───── Records supplied ─────

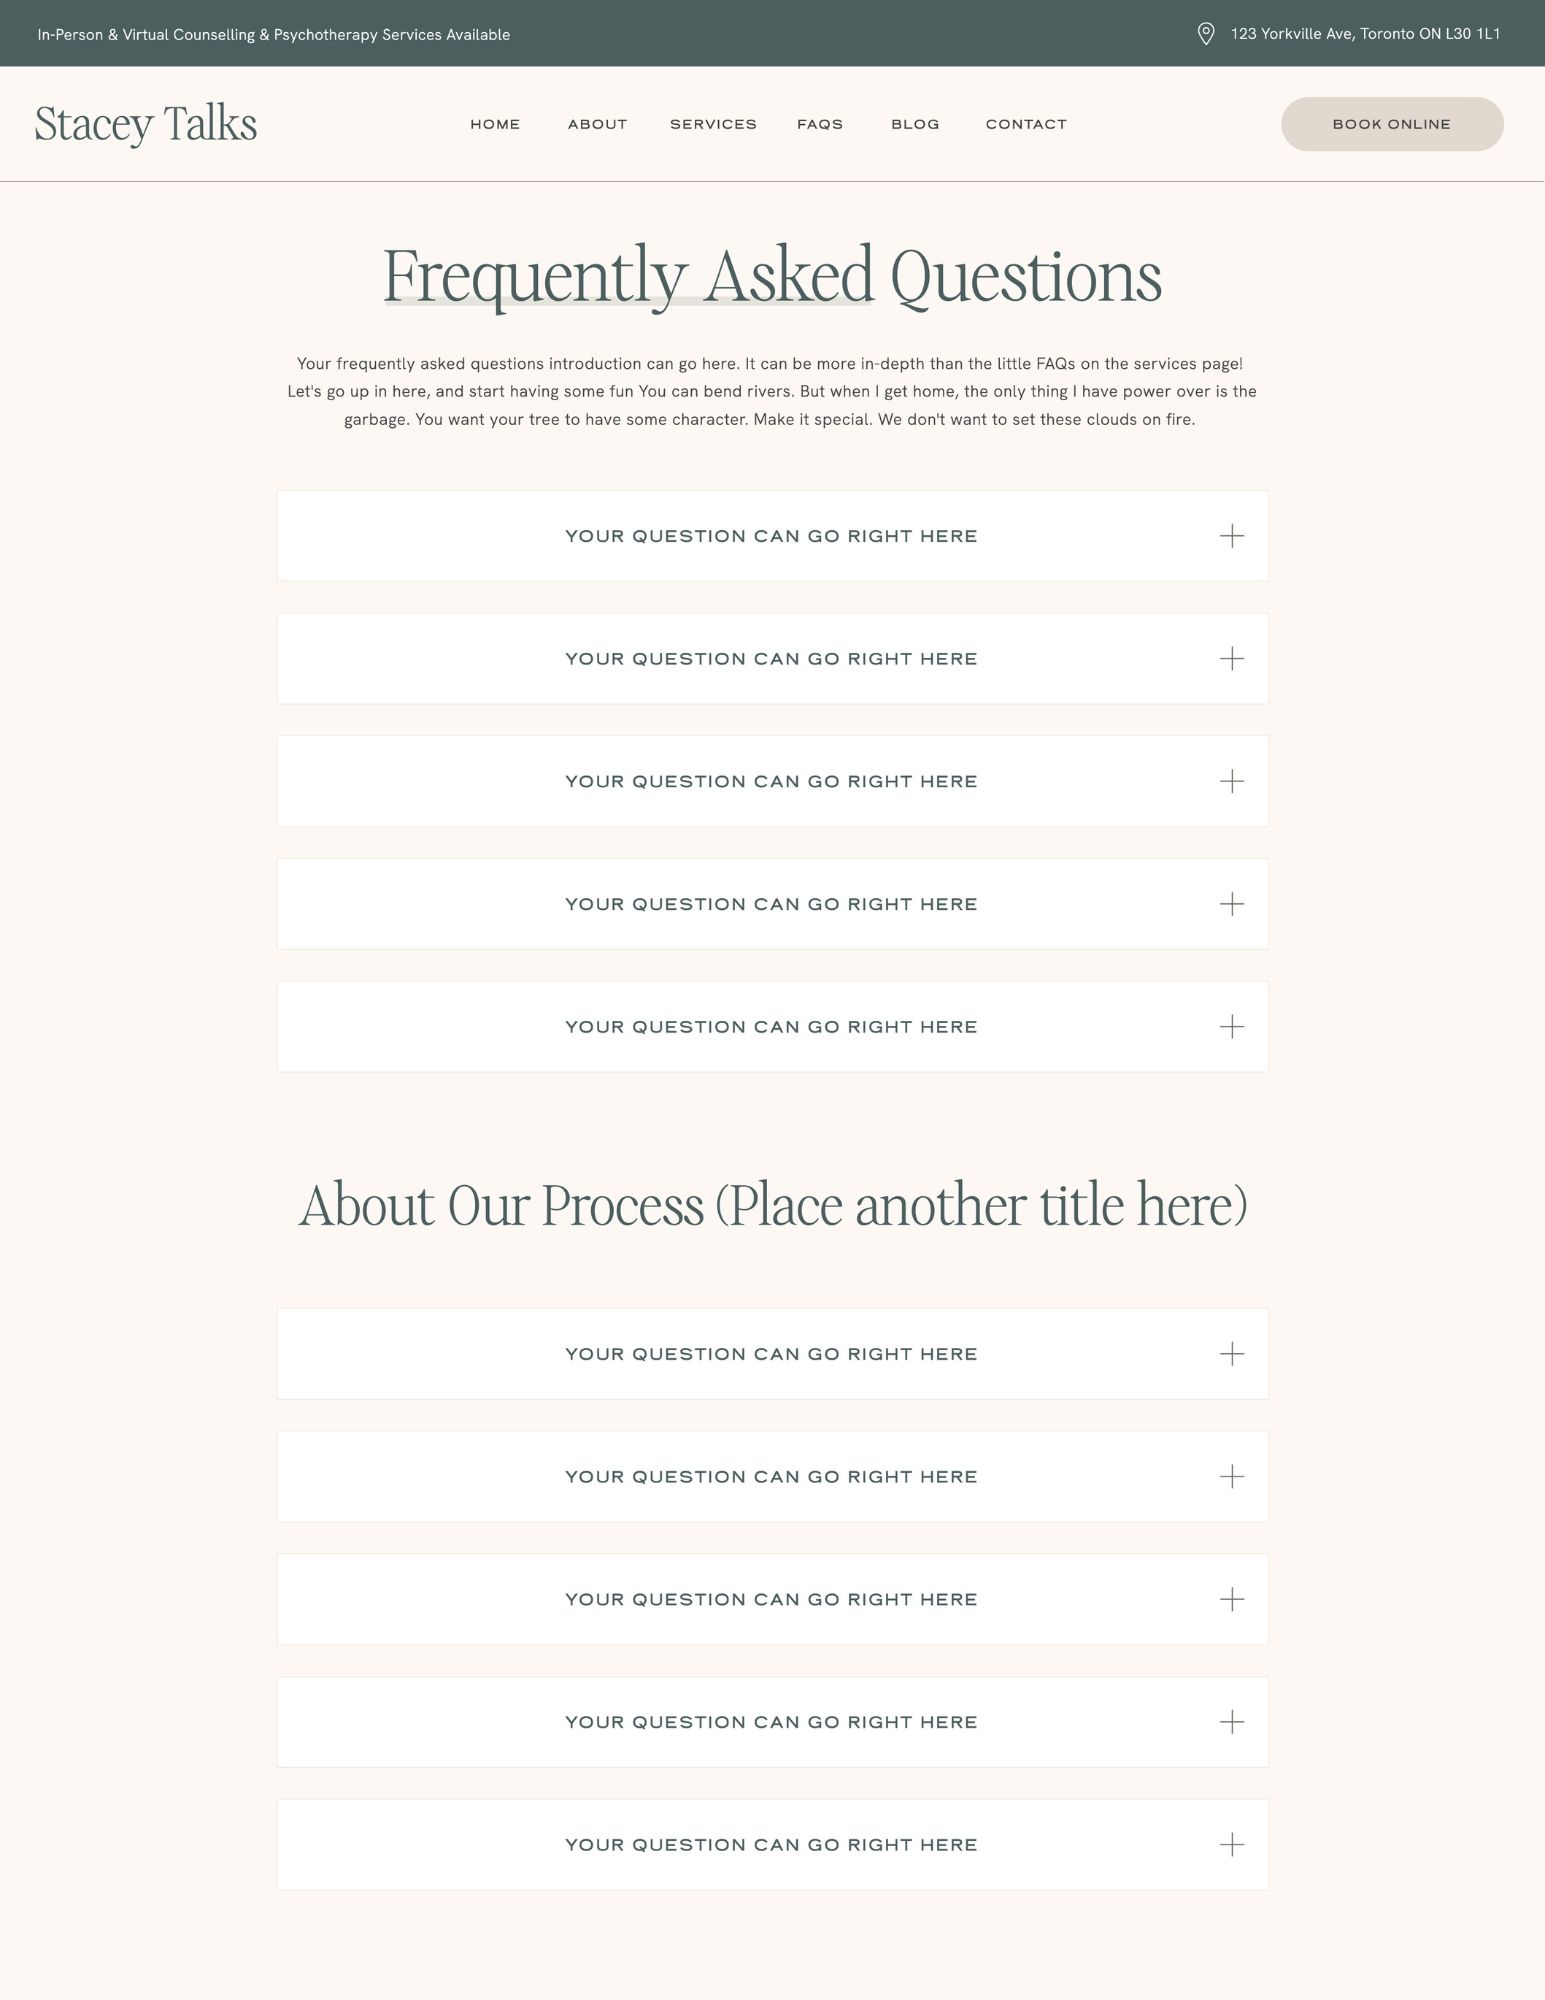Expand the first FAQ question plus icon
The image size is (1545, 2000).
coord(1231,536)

─────
───── Records supplied ─────

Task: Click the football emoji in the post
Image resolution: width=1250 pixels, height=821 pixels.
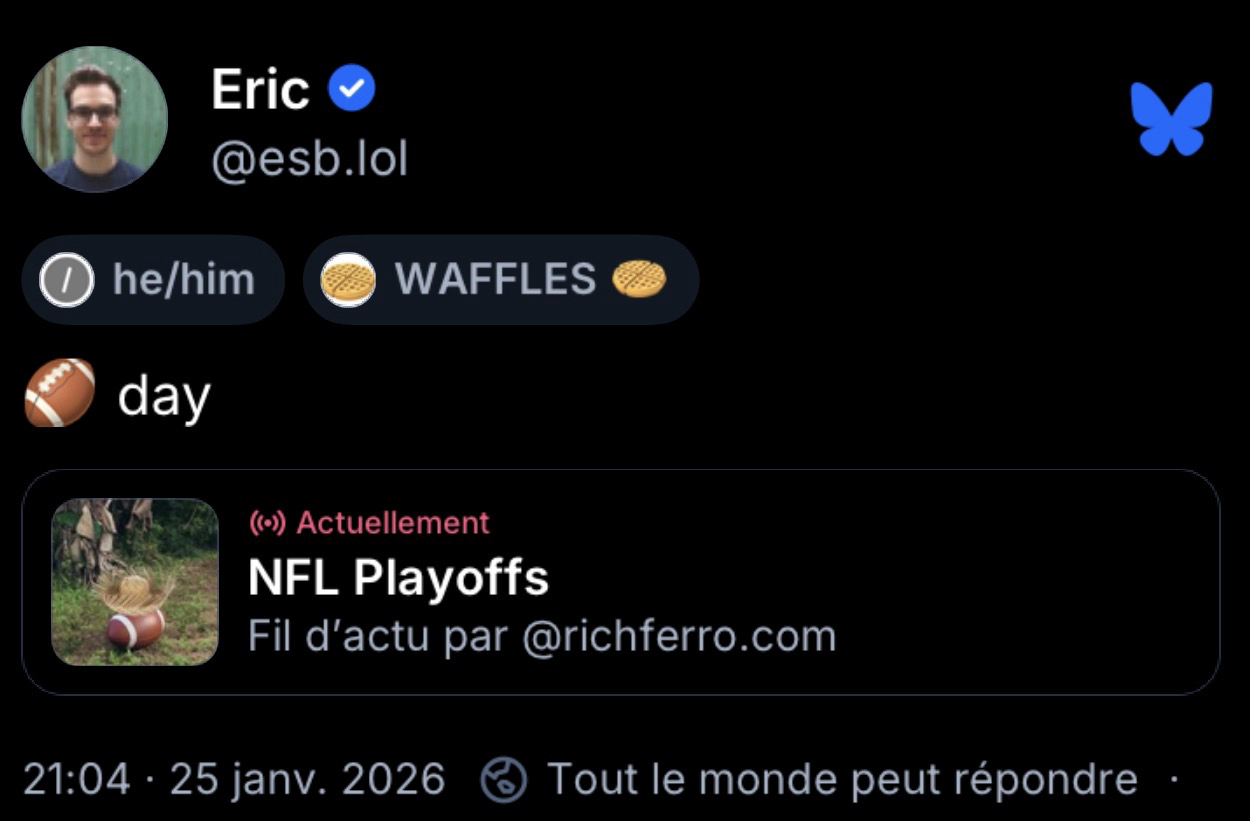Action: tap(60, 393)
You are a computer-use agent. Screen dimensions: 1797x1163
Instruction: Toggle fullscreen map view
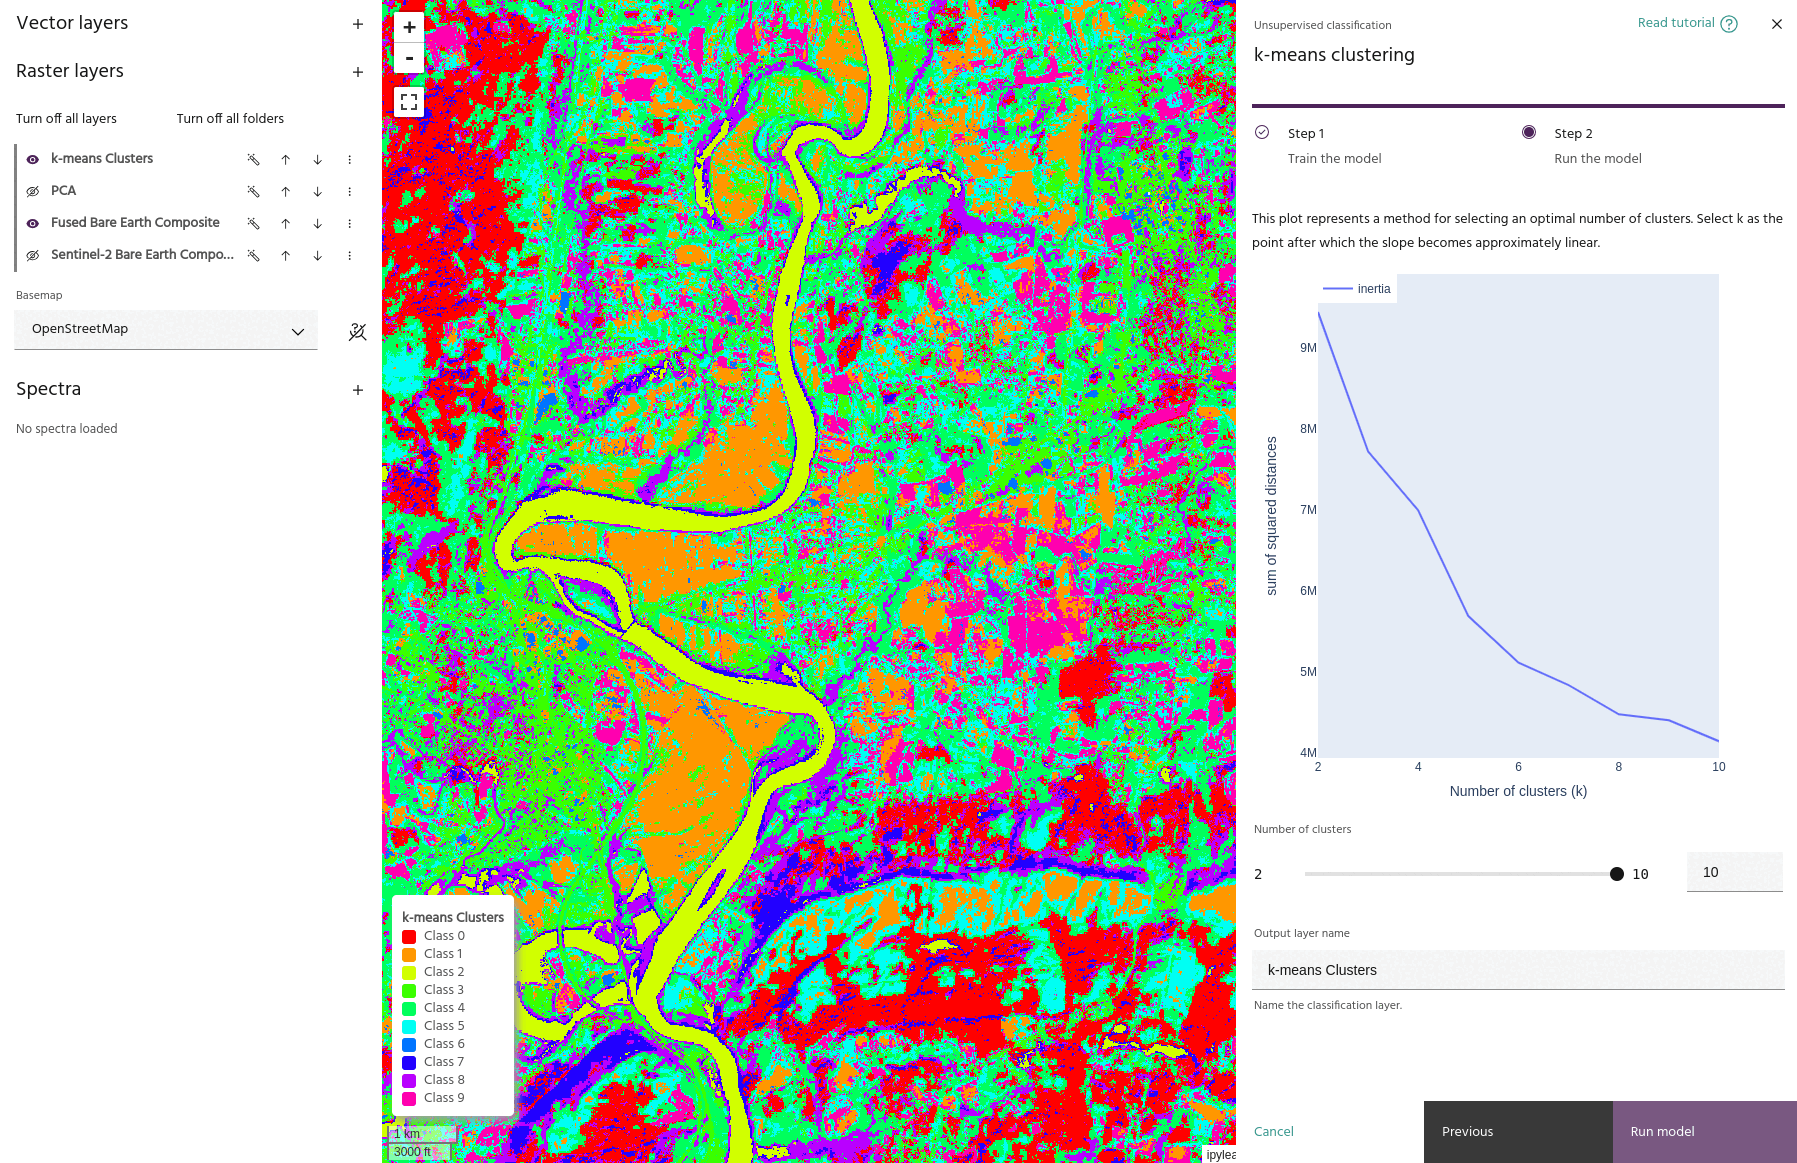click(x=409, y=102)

─────

What the exercise asks: Rescale the part of the data that opens with the line containing "You are a computer-use" and closes with the line containing "click(x=409, y=102)", both lines included. Reproduce every line in full, multiplying only the answer coordinates by 1.3 and rounding them to whole numbers with halves rounded up, and leave the pictures out.

Output of the task:
You are a computer-use agent. Screen dimensions: 1797x1163
Instruction: Toggle fullscreen map view
click(x=532, y=133)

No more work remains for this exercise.